START THE DATA

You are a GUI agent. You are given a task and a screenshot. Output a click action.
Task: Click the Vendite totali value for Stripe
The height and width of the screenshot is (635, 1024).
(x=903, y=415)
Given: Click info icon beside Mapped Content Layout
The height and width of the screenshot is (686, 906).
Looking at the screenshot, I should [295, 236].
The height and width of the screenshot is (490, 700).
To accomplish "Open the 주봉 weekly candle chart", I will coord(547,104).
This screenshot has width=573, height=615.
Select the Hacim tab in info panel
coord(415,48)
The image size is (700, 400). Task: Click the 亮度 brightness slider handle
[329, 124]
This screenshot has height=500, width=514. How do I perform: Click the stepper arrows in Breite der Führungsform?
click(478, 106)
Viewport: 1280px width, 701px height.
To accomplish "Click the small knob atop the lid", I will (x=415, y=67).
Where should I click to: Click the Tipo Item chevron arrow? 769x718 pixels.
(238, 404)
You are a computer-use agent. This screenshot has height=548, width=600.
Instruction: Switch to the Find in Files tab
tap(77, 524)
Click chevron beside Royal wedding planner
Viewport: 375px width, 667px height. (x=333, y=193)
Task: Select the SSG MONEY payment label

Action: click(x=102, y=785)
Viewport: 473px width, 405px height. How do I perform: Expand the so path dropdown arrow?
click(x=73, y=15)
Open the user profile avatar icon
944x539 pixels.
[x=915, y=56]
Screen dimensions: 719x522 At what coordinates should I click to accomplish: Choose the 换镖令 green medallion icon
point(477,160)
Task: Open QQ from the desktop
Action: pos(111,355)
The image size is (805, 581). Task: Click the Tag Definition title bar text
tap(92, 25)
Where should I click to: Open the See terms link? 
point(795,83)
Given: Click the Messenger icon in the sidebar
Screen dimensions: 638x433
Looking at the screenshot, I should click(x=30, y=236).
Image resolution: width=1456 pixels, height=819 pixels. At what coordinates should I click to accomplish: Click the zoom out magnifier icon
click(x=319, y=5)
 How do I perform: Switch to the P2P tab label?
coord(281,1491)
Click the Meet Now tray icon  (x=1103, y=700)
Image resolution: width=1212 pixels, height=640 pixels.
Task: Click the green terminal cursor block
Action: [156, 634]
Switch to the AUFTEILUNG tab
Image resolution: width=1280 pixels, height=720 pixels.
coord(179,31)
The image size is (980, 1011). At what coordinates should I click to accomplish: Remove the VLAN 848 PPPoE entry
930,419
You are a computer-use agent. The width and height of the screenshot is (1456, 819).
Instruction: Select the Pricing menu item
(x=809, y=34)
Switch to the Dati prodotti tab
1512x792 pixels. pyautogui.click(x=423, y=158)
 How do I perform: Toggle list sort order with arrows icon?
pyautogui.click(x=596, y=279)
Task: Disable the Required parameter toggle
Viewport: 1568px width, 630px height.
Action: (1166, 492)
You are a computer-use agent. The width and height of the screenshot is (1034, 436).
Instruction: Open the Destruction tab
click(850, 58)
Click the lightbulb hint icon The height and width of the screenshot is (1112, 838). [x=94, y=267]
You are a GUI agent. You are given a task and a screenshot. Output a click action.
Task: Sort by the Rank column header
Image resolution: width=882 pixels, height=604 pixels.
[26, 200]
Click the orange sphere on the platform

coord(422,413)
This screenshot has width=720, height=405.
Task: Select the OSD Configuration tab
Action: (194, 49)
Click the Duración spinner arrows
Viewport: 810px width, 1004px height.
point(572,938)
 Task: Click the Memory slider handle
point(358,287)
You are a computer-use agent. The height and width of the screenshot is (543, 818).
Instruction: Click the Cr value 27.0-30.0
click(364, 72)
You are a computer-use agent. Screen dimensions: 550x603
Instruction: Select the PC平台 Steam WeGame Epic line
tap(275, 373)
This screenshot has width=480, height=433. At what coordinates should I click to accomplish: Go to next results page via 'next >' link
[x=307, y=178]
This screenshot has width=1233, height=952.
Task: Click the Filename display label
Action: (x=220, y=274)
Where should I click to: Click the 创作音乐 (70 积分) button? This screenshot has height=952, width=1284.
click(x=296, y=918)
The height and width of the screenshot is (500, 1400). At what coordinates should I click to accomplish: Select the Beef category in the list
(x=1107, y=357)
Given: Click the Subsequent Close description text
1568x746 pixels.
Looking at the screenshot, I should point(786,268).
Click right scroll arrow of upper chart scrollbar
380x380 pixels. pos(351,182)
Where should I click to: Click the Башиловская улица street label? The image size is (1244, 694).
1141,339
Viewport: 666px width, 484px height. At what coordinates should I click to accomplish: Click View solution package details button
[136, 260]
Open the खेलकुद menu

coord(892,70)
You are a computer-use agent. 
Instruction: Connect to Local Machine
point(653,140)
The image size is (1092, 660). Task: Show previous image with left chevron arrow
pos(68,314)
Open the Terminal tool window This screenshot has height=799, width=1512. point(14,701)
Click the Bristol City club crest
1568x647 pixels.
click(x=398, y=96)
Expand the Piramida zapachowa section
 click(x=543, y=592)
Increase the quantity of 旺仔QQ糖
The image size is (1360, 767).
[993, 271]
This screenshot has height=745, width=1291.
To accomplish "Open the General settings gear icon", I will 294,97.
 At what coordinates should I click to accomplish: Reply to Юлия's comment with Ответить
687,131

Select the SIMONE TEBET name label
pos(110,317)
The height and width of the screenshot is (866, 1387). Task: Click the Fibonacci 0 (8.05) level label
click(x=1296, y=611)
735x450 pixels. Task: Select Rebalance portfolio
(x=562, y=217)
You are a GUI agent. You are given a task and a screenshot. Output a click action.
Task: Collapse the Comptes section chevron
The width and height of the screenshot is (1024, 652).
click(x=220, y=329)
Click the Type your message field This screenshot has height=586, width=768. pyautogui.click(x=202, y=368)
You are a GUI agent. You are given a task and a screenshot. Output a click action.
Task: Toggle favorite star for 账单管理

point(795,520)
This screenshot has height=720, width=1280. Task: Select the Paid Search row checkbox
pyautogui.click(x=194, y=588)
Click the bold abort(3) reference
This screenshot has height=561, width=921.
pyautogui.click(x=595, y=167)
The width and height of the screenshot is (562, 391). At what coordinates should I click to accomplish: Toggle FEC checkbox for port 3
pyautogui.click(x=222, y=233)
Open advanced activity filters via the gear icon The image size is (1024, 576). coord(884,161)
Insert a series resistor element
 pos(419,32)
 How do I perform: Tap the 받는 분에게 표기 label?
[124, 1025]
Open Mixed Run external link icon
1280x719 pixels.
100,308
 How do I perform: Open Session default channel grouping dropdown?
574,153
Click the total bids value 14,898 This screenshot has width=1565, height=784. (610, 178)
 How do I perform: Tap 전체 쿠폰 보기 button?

END THE DATA

**REQUIRED WORK:**
The lines needed are the ones from the first line of the entries through the line that contains "Given: Click the Messenger", given again without any change.

**SOLUTION FOR THIS TASK:**
You are a GUI agent. You are given a task and a screenshot. Output a click action.
Task: Click the Vendite totali value for Stripe
The height and width of the screenshot is (635, 1024).
(x=903, y=415)
Given: Click info icon beside Mapped Content Layout
The height and width of the screenshot is (686, 906).
Looking at the screenshot, I should [295, 236].
The height and width of the screenshot is (490, 700).
To accomplish "Open the 주봉 weekly candle chart", I will coord(547,104).
This screenshot has width=573, height=615.
Select the Hacim tab in info panel
coord(415,48)
The image size is (700, 400). Task: Click the 亮度 brightness slider handle
[329, 124]
This screenshot has height=500, width=514. How do I perform: Click the stepper arrows in Breite der Führungsform?
click(478, 106)
Viewport: 1280px width, 701px height.
To accomplish "Click the small knob atop the lid", I will (x=415, y=67).
Where should I click to: Click the Tipo Item chevron arrow? 769x718 pixels.
(238, 404)
You are a computer-use agent. This screenshot has height=548, width=600.
Instruction: Switch to the Find in Files tab
tap(77, 524)
Click chevron beside Royal wedding planner
Viewport: 375px width, 667px height. (x=333, y=193)
Task: Select the SSG MONEY payment label

Action: click(x=102, y=785)
Viewport: 473px width, 405px height. How do I perform: Expand the so path dropdown arrow?
click(x=73, y=15)
Open the user profile avatar icon
944x539 pixels.
[x=915, y=56]
Screen dimensions: 719x522 At what coordinates should I click to accomplish: Choose the 换镖令 green medallion icon
point(477,160)
Task: Open QQ from the desktop
Action: pos(111,355)
The image size is (805, 581). Task: Click the Tag Definition title bar text
tap(92, 25)
Where should I click to: Open the See terms link? 
point(795,83)
Given: Click the Messenger icon in the sidebar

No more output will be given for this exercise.